[Recorded data]
|---|

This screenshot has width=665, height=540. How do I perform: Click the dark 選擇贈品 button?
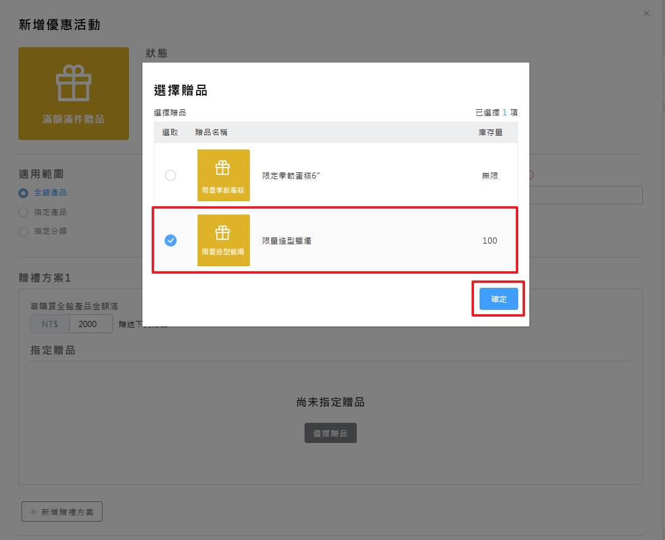point(330,433)
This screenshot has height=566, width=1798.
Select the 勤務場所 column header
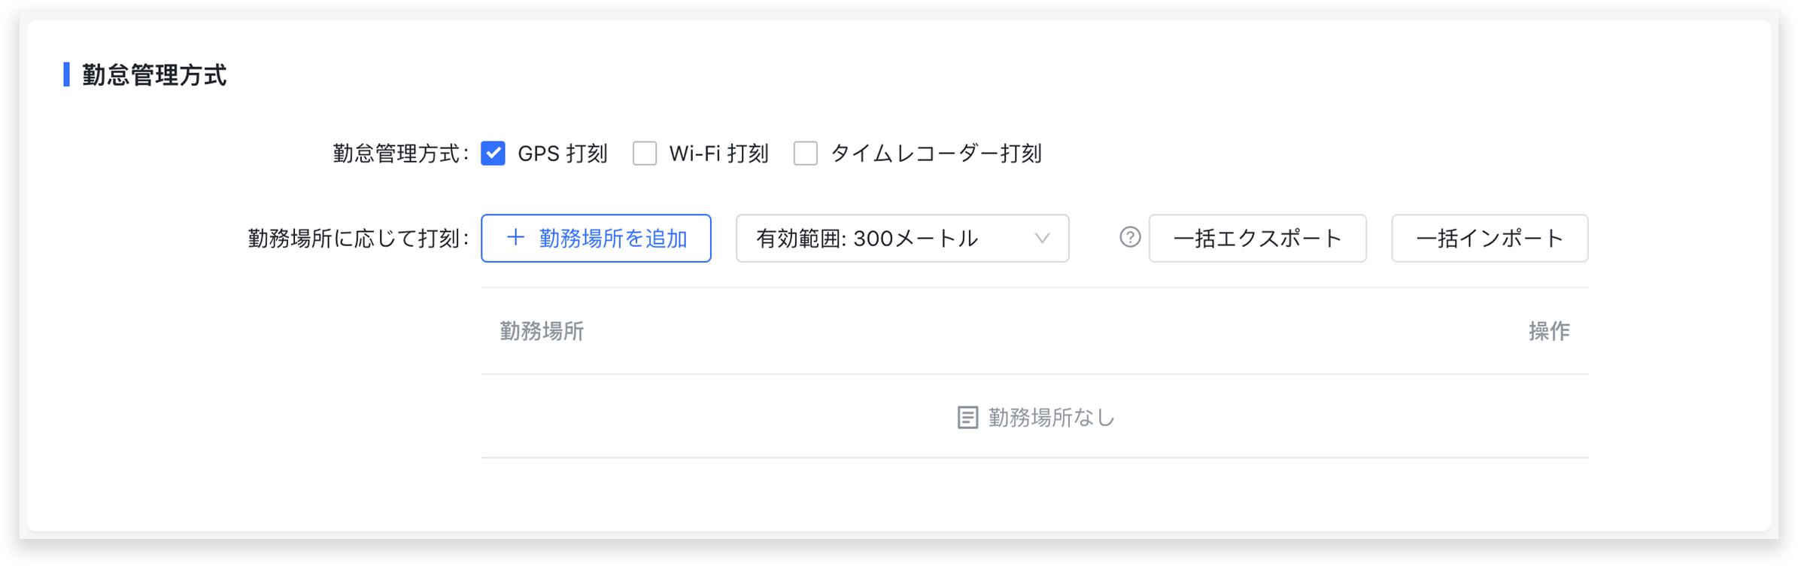542,330
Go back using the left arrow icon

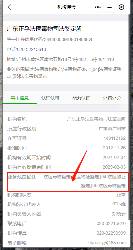[x=10, y=7]
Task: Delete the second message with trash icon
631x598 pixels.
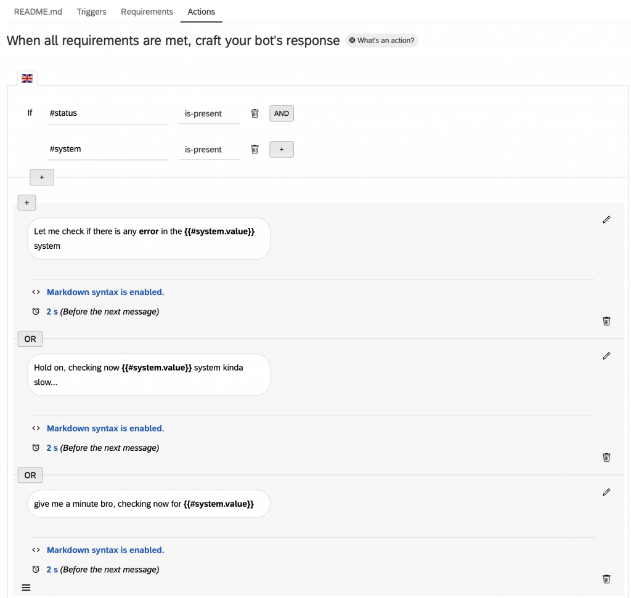Action: point(606,457)
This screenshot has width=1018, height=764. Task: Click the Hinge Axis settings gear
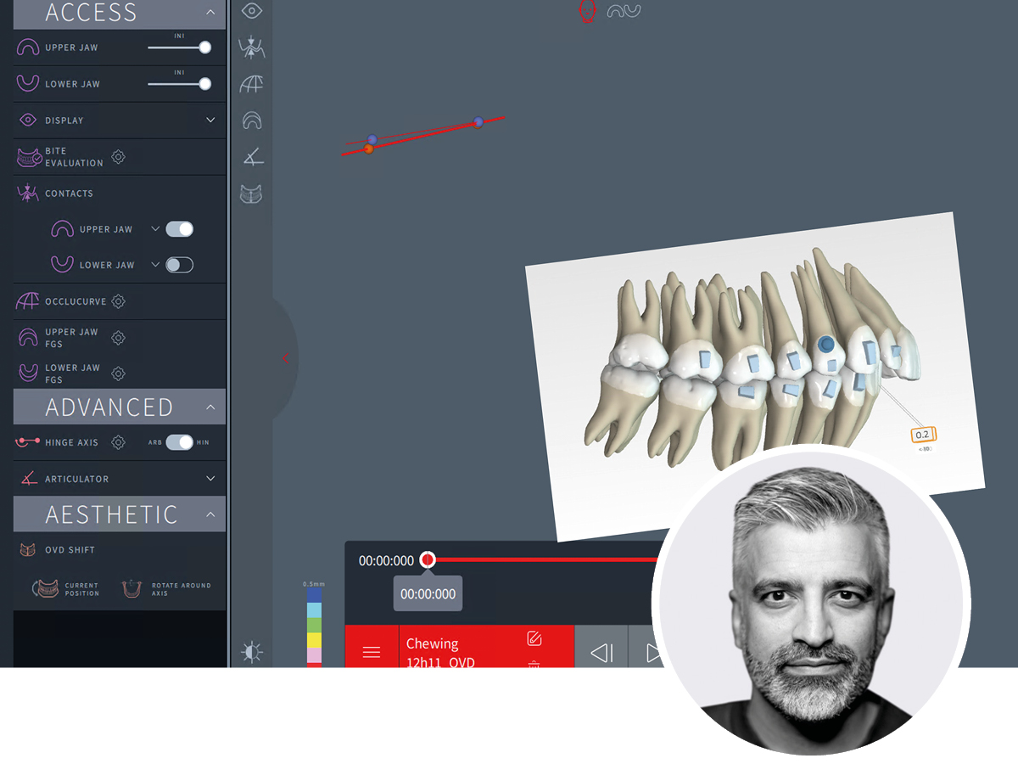[x=119, y=442]
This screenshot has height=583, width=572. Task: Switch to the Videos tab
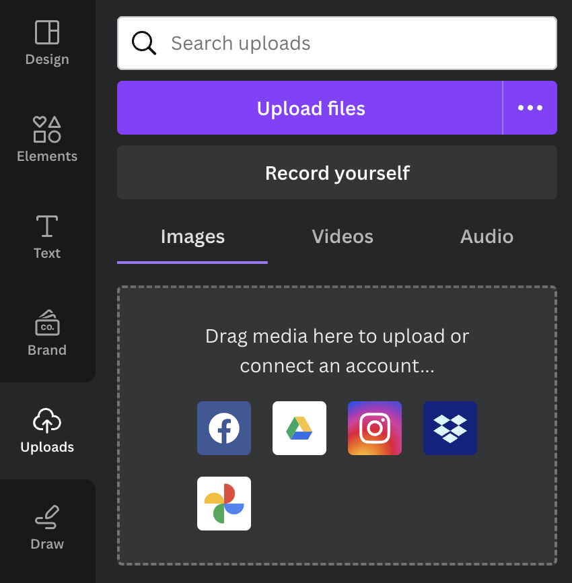click(x=343, y=237)

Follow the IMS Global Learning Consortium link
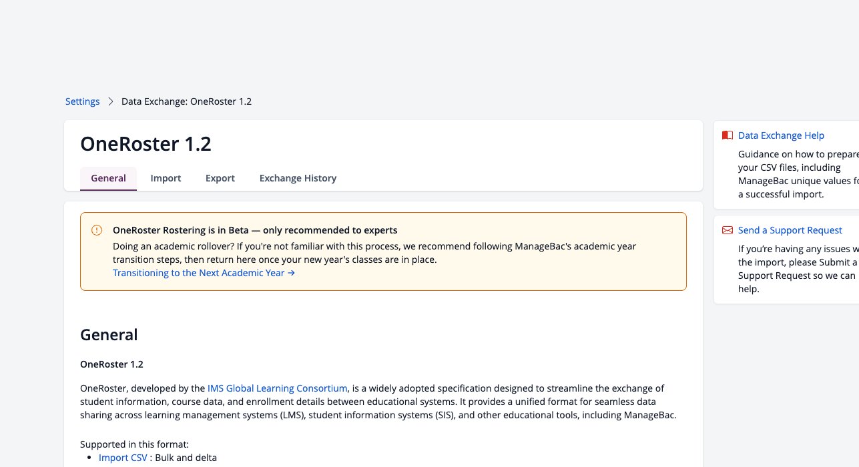point(277,388)
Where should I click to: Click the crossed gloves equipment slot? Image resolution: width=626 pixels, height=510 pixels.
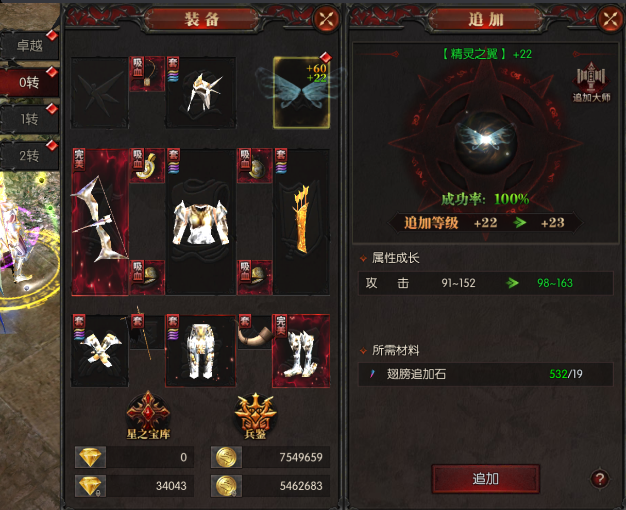pyautogui.click(x=100, y=350)
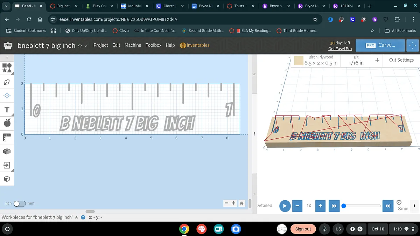
Task: Choose the Text tool
Action: [x=7, y=110]
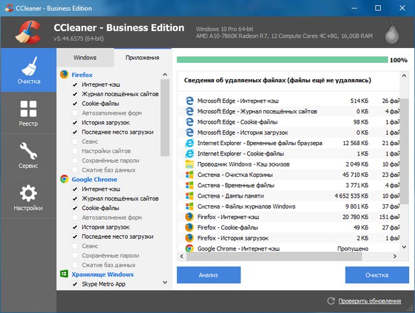This screenshot has height=313, width=415.
Task: Collapse the Firefox category header
Action: (82, 75)
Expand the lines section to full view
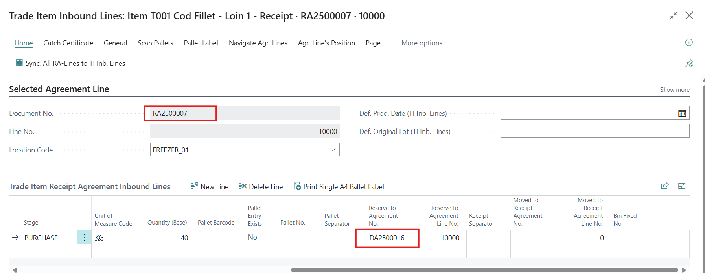The height and width of the screenshot is (273, 705). click(x=682, y=186)
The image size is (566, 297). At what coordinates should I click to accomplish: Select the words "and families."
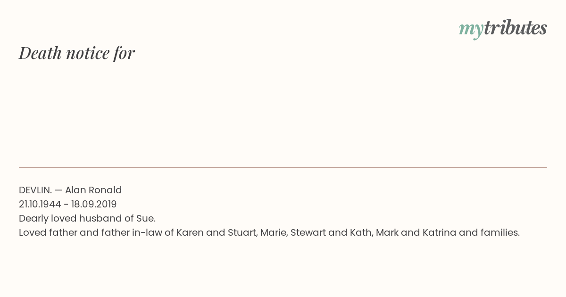click(x=489, y=232)
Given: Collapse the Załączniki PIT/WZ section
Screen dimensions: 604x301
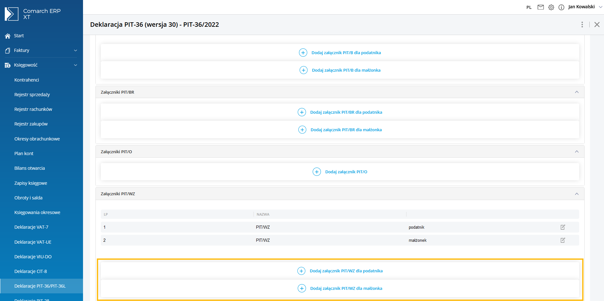Looking at the screenshot, I should (576, 194).
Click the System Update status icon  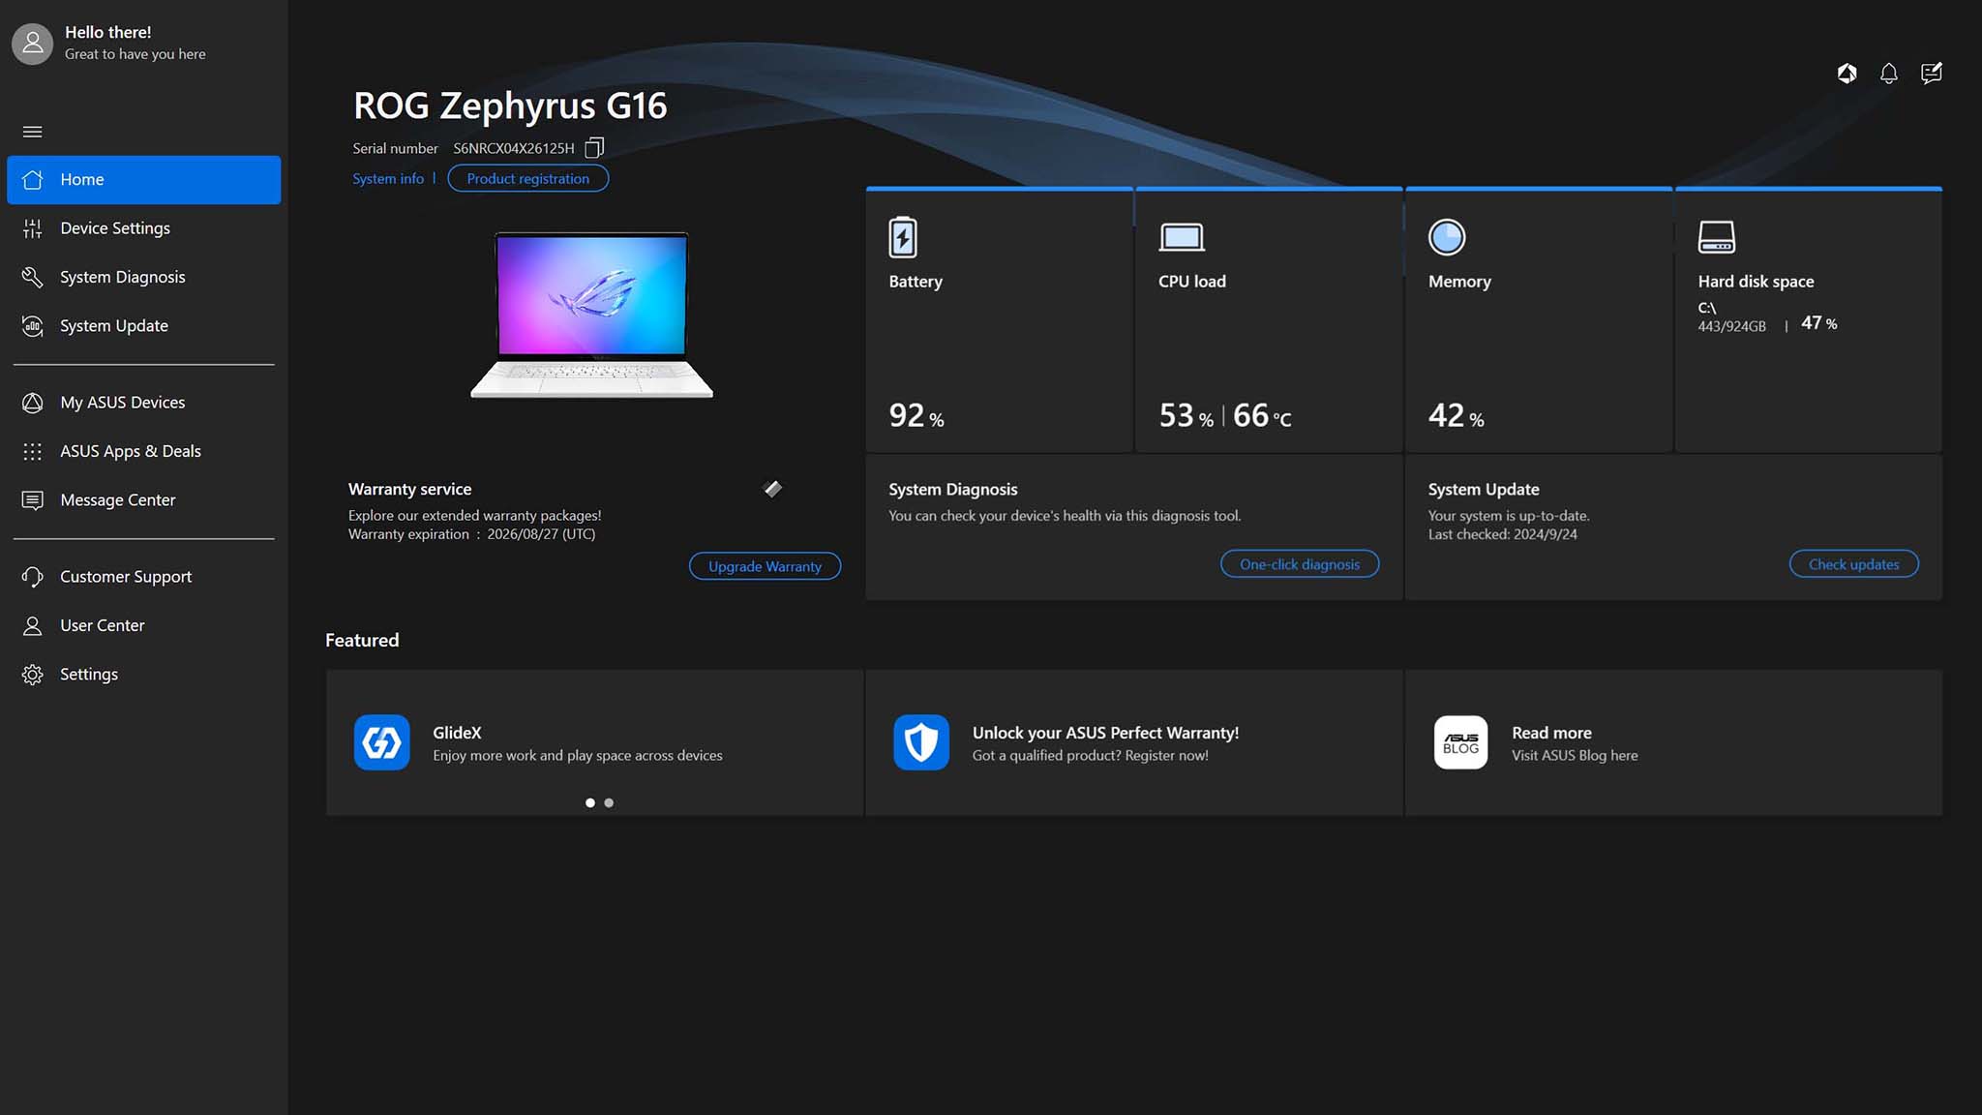(x=1846, y=71)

|---|

**Your instructions**
Repeat the data from its first line through the line that contains "point(277,388)", including both of those lines. Leave the pictures out of your answer.

**Complete answer**
This screenshot has width=665, height=540. How do I perform: Click the dark 選擇贈品 button?
point(330,433)
This screenshot has height=566, width=1798.
Select the 勤務場所 column header
542,330
Go back using the left arrow icon

[x=10, y=7]
Task: Delete the second message with trash icon
631x598 pixels.
Action: point(606,457)
This screenshot has width=1018, height=764. Task: Click the Hinge Axis settings gear
[x=119, y=442]
This screenshot has height=583, width=572. Task: Switch to the Videos tab
click(x=343, y=237)

Follow the IMS Global Learning Consortium link
point(277,388)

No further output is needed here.